##### INFORMATION SUPPLIED

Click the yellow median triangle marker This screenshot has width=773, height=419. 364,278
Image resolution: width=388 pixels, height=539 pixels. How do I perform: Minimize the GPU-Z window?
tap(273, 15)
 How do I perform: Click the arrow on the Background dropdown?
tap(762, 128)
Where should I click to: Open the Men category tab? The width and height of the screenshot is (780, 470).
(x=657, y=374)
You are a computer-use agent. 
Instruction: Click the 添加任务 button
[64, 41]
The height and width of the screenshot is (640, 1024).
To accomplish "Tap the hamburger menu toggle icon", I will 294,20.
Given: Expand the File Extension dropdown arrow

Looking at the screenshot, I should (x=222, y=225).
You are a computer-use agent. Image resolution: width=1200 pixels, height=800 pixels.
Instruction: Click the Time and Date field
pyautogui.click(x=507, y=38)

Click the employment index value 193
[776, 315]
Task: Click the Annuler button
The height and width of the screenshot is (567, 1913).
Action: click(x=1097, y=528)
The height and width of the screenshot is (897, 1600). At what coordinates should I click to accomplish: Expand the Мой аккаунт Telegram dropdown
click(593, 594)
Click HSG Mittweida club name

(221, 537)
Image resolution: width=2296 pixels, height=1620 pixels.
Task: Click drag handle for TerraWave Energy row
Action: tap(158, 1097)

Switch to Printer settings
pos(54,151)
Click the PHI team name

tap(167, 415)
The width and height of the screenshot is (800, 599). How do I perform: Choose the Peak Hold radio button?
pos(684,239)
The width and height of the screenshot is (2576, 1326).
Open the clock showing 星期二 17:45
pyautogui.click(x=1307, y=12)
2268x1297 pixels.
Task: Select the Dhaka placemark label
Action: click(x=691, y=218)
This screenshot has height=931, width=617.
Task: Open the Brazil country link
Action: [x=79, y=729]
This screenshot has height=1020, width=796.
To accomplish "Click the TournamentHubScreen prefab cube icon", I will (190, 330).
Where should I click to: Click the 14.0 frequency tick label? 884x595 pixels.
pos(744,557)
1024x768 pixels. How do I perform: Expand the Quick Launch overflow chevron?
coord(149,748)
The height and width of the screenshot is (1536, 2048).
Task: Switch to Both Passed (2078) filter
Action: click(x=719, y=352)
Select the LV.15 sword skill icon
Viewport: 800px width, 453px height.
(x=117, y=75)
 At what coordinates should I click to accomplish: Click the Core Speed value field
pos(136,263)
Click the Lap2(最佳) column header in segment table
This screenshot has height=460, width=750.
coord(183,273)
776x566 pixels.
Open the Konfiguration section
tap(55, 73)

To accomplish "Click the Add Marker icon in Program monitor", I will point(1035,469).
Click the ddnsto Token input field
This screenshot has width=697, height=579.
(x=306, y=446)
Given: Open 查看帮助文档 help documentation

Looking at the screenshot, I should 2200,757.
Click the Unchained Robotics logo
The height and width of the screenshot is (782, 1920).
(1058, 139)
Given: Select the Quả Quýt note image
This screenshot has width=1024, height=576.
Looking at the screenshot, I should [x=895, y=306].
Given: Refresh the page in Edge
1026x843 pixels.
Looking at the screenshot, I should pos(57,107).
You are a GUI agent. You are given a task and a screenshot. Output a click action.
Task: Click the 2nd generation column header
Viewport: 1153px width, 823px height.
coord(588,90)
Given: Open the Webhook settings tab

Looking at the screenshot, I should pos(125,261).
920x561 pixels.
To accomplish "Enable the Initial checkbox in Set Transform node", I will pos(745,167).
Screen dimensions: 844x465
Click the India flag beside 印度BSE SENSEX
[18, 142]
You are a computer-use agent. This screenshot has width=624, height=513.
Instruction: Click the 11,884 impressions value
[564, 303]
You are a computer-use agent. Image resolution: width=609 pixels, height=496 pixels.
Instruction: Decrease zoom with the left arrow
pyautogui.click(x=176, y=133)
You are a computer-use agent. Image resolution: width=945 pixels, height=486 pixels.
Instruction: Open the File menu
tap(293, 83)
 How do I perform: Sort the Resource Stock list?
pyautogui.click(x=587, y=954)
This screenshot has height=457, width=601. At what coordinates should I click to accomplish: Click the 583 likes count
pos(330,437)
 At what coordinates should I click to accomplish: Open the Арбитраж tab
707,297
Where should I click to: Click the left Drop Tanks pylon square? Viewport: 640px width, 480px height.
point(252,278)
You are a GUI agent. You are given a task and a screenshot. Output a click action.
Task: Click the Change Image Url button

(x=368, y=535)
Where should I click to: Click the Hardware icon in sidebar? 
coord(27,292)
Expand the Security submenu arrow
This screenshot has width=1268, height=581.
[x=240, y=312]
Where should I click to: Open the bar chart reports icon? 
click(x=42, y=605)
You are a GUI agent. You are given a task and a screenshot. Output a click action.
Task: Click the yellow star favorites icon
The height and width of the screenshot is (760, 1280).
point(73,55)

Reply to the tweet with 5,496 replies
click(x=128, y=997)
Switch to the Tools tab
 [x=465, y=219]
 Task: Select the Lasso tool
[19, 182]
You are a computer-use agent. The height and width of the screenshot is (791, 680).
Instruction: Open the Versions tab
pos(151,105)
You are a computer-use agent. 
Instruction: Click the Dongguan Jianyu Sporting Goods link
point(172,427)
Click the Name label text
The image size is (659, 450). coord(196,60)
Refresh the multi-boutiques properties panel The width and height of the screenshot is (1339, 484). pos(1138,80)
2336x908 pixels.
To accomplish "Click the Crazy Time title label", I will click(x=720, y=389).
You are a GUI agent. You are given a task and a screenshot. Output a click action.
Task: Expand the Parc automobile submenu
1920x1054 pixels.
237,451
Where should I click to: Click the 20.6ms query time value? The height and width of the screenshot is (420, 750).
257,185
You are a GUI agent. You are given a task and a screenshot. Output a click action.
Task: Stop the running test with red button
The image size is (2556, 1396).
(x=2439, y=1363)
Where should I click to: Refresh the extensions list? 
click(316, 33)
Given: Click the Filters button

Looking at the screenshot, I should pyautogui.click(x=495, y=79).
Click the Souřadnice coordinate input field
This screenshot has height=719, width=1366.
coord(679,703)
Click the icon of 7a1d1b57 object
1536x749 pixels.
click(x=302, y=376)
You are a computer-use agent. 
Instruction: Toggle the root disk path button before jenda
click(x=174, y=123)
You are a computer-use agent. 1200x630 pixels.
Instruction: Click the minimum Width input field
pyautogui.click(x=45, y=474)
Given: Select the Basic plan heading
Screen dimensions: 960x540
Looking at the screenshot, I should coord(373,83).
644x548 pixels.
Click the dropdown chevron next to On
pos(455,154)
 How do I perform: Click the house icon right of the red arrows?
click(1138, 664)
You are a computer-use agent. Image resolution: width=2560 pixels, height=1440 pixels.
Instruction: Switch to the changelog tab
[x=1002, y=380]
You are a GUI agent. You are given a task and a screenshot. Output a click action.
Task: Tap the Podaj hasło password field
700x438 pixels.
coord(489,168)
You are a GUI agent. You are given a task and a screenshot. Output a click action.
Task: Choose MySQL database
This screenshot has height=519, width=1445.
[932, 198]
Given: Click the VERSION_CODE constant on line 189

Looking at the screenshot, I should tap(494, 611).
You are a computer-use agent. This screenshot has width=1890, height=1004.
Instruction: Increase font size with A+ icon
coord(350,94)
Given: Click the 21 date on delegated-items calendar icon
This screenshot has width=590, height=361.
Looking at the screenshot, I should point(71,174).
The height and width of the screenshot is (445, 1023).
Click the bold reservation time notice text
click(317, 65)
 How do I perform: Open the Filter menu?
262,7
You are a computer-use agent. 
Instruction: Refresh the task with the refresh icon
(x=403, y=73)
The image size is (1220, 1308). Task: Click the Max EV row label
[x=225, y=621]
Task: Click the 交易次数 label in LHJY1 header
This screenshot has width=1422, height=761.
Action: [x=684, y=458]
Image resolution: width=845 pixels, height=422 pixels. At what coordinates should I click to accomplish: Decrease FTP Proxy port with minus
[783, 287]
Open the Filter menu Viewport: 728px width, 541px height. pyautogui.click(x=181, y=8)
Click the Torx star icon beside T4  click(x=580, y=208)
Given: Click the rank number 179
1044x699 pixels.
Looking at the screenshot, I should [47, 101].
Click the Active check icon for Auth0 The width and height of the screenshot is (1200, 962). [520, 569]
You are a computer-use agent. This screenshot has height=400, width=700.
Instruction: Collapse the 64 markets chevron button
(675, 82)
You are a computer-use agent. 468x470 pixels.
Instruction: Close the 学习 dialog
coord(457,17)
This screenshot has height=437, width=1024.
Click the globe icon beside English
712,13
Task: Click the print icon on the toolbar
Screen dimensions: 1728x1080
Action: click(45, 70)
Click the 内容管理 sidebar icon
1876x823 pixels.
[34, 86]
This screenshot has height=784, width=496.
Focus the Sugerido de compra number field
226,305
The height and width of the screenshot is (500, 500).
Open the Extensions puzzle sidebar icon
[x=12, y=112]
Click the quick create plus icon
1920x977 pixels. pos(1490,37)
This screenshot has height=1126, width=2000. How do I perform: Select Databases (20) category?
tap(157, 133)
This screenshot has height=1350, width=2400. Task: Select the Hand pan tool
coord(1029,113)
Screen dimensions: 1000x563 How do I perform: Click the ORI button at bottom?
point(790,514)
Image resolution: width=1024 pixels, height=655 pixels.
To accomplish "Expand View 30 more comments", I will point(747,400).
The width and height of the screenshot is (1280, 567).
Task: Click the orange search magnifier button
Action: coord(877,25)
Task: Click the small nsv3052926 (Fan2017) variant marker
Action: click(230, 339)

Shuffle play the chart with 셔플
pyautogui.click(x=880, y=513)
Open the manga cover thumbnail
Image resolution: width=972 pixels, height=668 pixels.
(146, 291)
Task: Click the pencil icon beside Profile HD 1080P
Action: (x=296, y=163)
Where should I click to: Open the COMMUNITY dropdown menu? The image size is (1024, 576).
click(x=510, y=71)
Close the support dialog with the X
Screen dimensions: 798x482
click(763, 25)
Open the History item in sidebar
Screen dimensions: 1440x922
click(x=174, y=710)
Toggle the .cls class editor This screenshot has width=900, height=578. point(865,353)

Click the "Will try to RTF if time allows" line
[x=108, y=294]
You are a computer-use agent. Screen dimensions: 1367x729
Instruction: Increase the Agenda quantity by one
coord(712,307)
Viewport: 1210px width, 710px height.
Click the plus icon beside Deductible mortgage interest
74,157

##########

**BRIEF:** Please find each line in the entries above that contains the word "Viewport" and copy those lines out in full.

**ANSWER TO THE EXERCISE:**
Viewport: 800px width, 453px height.
Viewport: 1153px width, 823px height.
Where should I click to: Click the left Drop Tanks pylon square? Viewport: 640px width, 480px height.
Open the Filter menu Viewport: 728px width, 541px height. pyautogui.click(x=181, y=8)
Viewport: 1210px width, 710px height.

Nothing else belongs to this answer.